Entrepreneur

The Bourbon Industry Was Opposed to Change. Then Jefferson's Bourbon Started Changing Everything -- and Winning.

Jefferson's Bourbon has upended the staid Kentucky liquor's heritage.
Source: Cristiano Rinaldi
Cristiano Rinaldi

Trey Zoeller walks into Jack Fry’s, a Louisville bistro founded in the 1930s by a beat cop with the winnings from a fixed horse race (or so the story goes), takes a seat at the bar and orders us a couple bourbons. And then a couple more. And then some more. And as time drifts past and Jack Fry’s fills with diners and drinkers, and more bourbon flows, Zoeller -- a tall, slim, engaging man with blue eyes and a dimple in his chin -- tells the story of how he became a heretic.

Related: How Two Entrepreneurs Turned an Idea Into a Blooming Floral Business

In April 2008, Zoeller flew to Costa Rica to celebrate his 40th birthday with a group of childhood friends from Louisville -- including a guy named Chris Fischer, who was also turning 40. Fischer and Zoeller were well along their own unique life paths: Zoeller had been in the bourbon business for 10 years by then, and Fischer was on his way to distinguishing himself in the field of great white shark research. 

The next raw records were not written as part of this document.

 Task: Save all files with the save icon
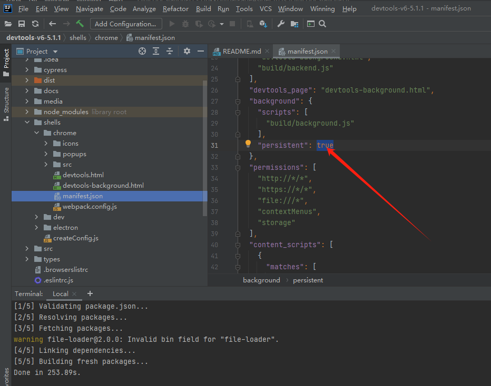click(x=21, y=24)
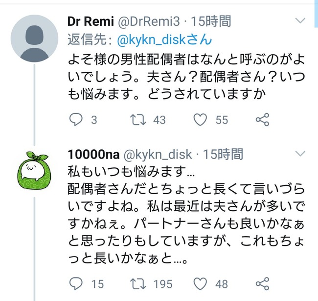Open Dr Remi's 15時間 timestamp
The image size is (318, 301).
coord(211,21)
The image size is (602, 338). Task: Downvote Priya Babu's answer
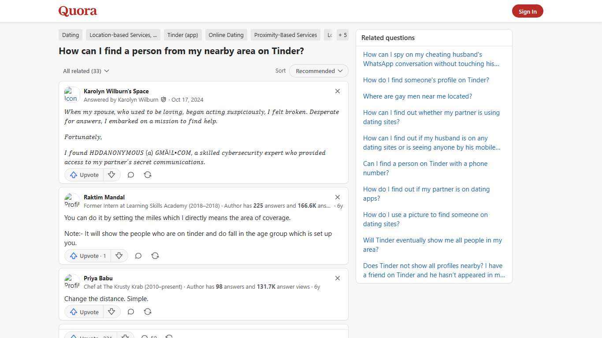[111, 312]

To celebrate, Fischer took Zoeller and his buddies out on his research vessel, the Ocean, where he showed them how he had been developing a new model for scientific research by funding his shark tracking not with government grants but with corporate sponsorships from the likes of Yeti and SeaWorld. While Fischer talked, however, Zoeller was focused on something else: how the bourbon he had brought onboard sloshed around the bottle as the boat moved through the waves.  

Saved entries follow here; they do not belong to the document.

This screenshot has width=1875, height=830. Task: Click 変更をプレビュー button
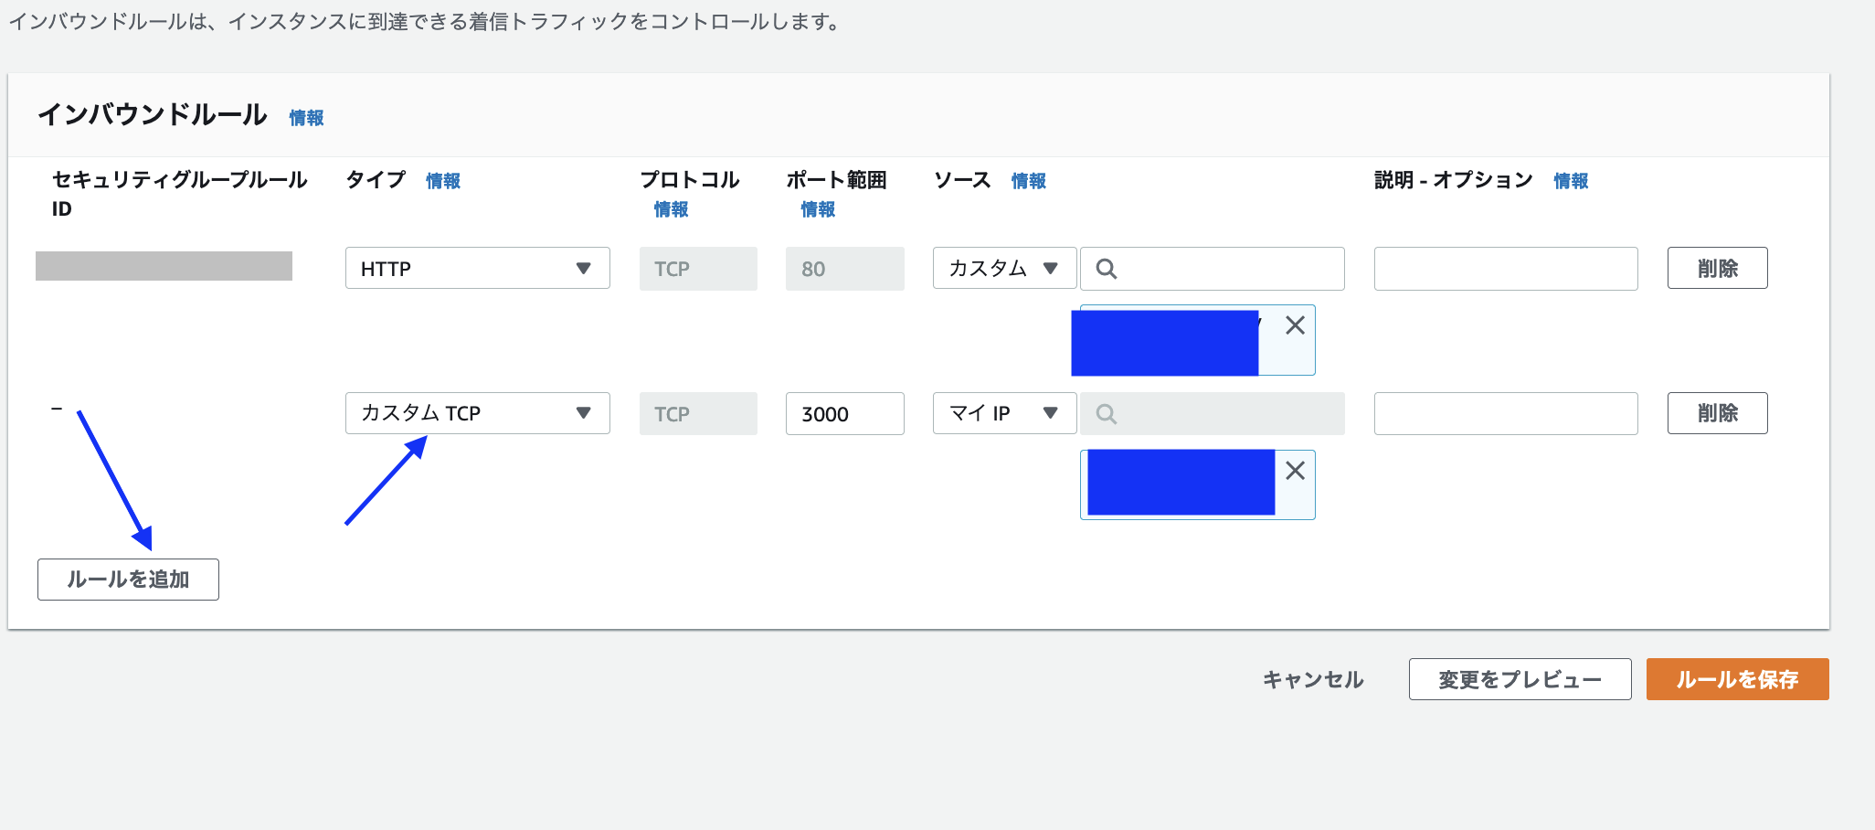[1520, 679]
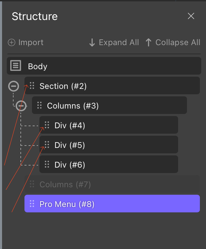
Task: Click the drag handle of Columns (#7)
Action: pos(32,184)
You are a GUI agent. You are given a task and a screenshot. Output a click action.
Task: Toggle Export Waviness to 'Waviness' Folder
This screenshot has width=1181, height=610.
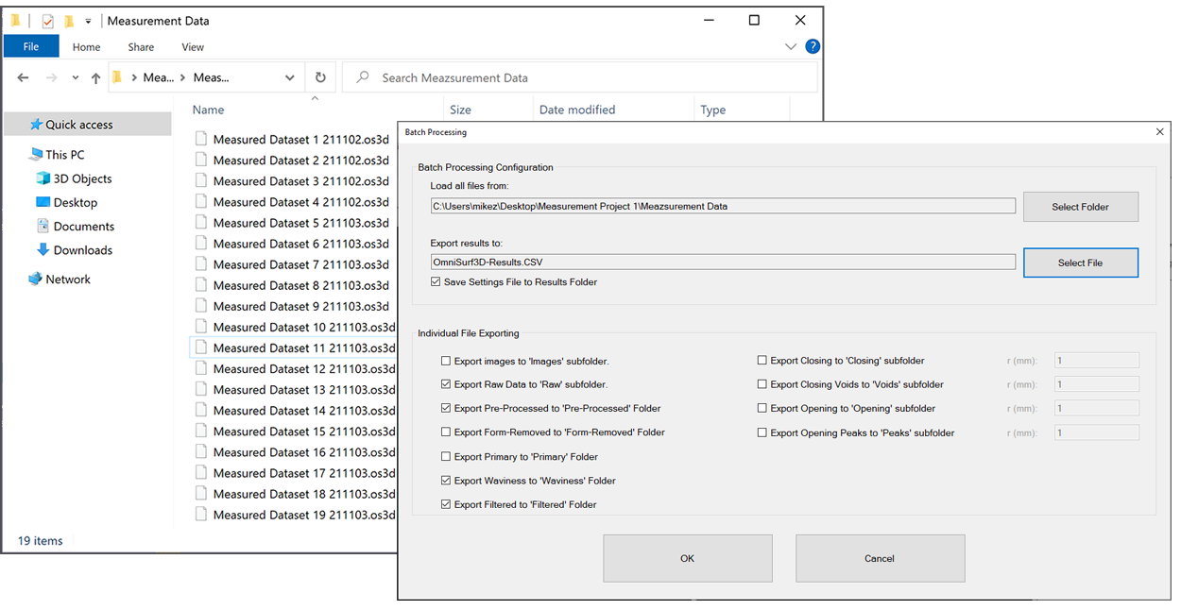446,481
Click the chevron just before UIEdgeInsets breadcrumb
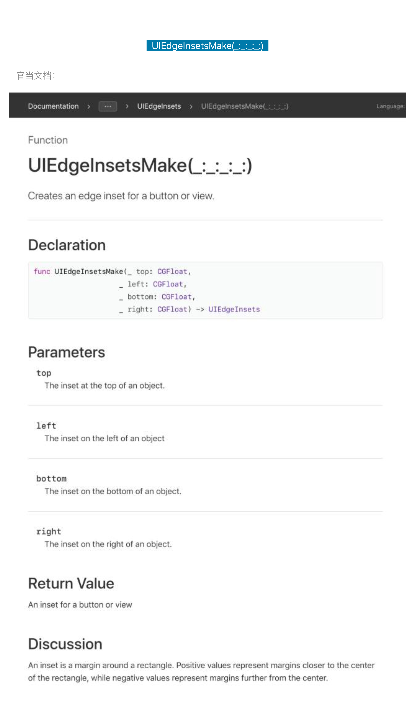 point(127,106)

Instead of making him seasick, it gave him an idea. “Hey, we should put some barrels on here,” he told Fischer. 

Zoeller believed that the heaving of the ocean would maximize the aging process by constantly sloshing the bourbon against the insides of the charred oak barrel, leading to a deeper, darker bourbon than people were used to. The notion was about as close to blasphemy as one could come in the bourbon world at that time. In those days, before Zoeller cut a swath through the industry by spinning off a string of bold and wildly popular innovations, bourbon was one thing and one thing only: whiskey made mostly with corn, and aged for at least two years in barrels warehoused in Kentucky rickhouses.Anything else was just…whiskey.